### WORK TO BE COMPLETED
Please transcribe exactly the lines from the one containing "lena wiesbauer (578, 85)" through the end of the records below, both included, and nothing else.
─── DATA FOR REVIEW
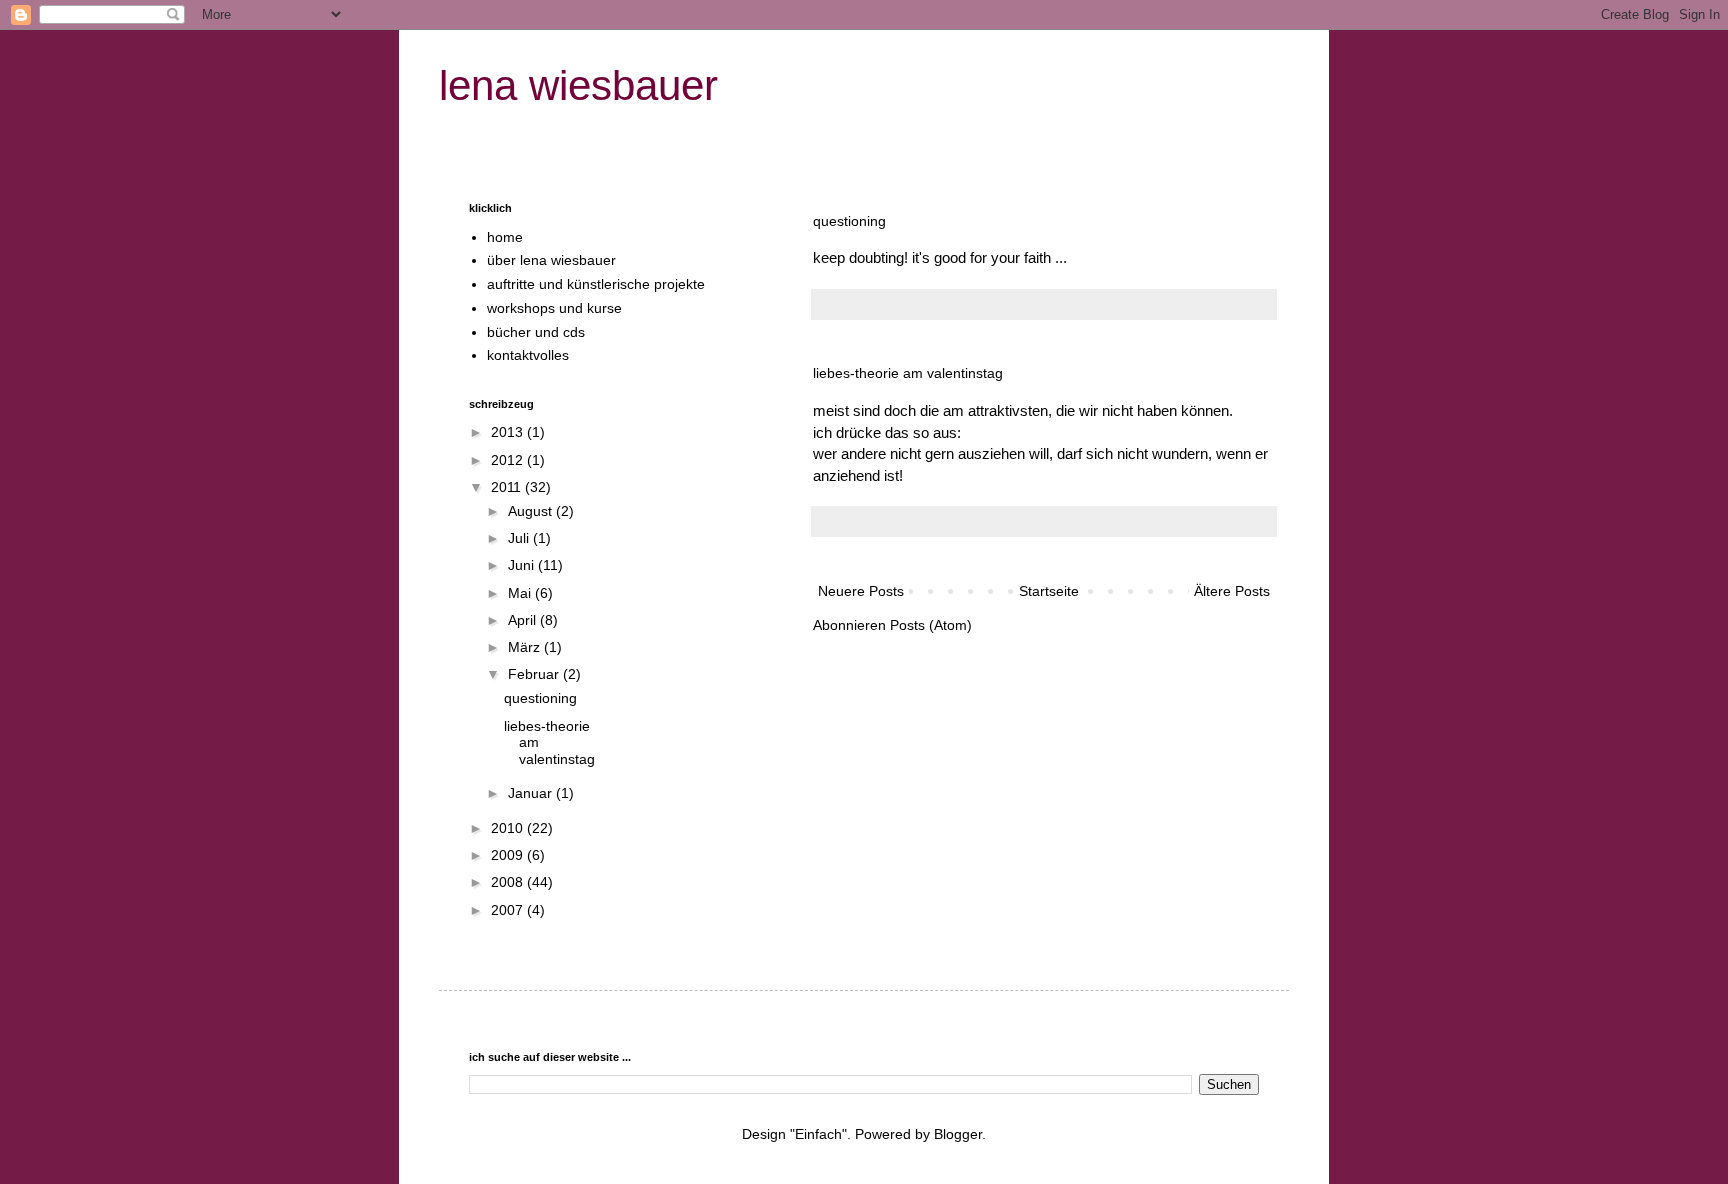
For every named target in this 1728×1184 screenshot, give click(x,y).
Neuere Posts (861, 591)
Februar (535, 674)
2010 (509, 828)
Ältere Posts (1232, 591)
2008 (509, 882)
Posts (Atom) (931, 625)
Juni (523, 565)
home (505, 237)
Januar (532, 793)
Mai (521, 593)
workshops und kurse (554, 308)
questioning (849, 221)
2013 (509, 432)
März (526, 647)
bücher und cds (536, 332)
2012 (509, 460)
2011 (508, 487)
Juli (520, 538)
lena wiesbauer (578, 85)
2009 (509, 855)
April (524, 620)
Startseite (1049, 591)
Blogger (958, 1134)
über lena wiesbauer (551, 260)
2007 (509, 910)
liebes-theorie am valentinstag (908, 373)
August (532, 511)
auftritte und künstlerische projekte (596, 284)
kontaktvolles (528, 355)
──────
### EXERCISE OUTPUT
lena wiesbauer (578, 85)
2009 (509, 855)
April (524, 620)
Startseite (1049, 591)
Blogger (958, 1134)
über lena wiesbauer (551, 260)
2007 (509, 910)
liebes-theorie am valentinstag (908, 373)
August (532, 511)
auftritte und künstlerische projekte (596, 284)
kontaktvolles (528, 355)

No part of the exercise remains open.